As well as contributing to your intake of essential vitamins and minerals, broccoli also contains a variety of phytochemicals some of which are thought to offer protection against some forms of cancer.
There is a significant amount of research concerning the health benefits associated with the consumption of vegetables such as broccoli.
However, research has yet to identify a direct cause effect relationship between the consumption of broccoli, and other cruciferous vegetables, and a reduced risk of cancer.
In addition, some studies suggest that when consumed in a particular form components in broccoli may have a negative effect on health.
Broccoli is a cruciferous vegetable belonging to the species Brassica oleracea commonly referred to as the cabbage family.

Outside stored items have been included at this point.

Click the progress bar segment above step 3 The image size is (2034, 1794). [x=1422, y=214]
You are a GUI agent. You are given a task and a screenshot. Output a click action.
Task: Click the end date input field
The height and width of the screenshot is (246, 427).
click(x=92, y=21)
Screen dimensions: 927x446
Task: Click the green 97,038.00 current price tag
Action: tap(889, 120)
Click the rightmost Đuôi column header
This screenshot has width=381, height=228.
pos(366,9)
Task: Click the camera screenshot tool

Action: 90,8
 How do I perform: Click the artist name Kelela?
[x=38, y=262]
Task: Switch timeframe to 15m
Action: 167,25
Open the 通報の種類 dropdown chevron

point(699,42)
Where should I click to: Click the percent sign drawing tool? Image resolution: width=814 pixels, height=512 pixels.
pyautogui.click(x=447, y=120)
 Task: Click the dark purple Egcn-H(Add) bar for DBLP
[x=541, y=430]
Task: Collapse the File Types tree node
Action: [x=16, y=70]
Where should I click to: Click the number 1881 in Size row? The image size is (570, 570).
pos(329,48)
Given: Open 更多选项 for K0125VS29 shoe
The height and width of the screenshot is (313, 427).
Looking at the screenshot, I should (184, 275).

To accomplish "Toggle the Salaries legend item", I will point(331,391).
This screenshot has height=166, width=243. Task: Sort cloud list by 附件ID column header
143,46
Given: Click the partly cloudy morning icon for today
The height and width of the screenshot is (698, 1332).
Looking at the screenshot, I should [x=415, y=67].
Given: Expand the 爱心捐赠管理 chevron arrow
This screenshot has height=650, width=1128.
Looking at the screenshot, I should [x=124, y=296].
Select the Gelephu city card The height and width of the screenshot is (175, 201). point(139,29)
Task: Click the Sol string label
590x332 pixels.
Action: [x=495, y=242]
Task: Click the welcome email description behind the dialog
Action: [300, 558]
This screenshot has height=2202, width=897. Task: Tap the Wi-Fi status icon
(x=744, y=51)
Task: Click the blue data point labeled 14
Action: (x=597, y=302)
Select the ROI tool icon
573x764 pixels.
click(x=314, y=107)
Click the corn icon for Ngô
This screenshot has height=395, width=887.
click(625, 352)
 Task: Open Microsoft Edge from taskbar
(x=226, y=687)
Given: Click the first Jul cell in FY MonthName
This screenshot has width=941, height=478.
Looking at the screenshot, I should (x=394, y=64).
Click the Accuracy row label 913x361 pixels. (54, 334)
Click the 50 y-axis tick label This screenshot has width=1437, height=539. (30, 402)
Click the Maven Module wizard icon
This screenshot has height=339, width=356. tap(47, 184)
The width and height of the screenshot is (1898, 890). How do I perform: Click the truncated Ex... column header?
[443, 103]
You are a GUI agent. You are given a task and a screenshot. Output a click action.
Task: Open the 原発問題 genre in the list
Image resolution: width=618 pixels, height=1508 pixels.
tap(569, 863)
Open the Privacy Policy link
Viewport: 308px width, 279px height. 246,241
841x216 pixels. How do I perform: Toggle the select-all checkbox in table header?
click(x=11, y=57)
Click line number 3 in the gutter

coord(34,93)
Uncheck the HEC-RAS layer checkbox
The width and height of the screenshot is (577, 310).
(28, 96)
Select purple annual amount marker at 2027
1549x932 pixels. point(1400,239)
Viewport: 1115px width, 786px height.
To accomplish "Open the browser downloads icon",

Other vegetables within this species include various types of cabbage, cauliflower, Brussels sprouts, collard greens, kale, and kohlrabi.
Calabrese broccoli is the most common type of broccoli recognised for its large dark green head and leaves, and thick stalks. Another type of broccoli is “sprouting broccoli” which has thinner stalks and more heads which can be green or purple.
The head or flower head is composed of small florets, “tree-like” structures which sprout from the stalk.
In its natural state dark green leaves surround the flower head and along with the stalk are also edible although thick stalks may need to be peeled if woody. Grocry store broccoli is usually leafless.
Although broccoli appears similar to cauliflower, cauliflower heads consist of fused curds rather than numerous individual small florets. Broccoli is seldom “out of season”, but needs a rich soil and plenty of water for crops to flourish.
Broccoli may have Mediterranean origins and has been cultivated in parts of Europe since medieval time. Different cultivars are grown in various parts of Europe and America.
In the last few decades broccoli has become one of the most popular vegetables, particularly among the cabbage family.
This is not only due to its flavour, but also its nutrient composition.
When selecting broccoli look for small, fresh heads and stalks that you can snap between your fingers.
Broccoli is a source of essential macronutrients and micronutrients which support health. Macronutrients include carbohydrate, protein (all essential amino acids in very small amounts) and fibre.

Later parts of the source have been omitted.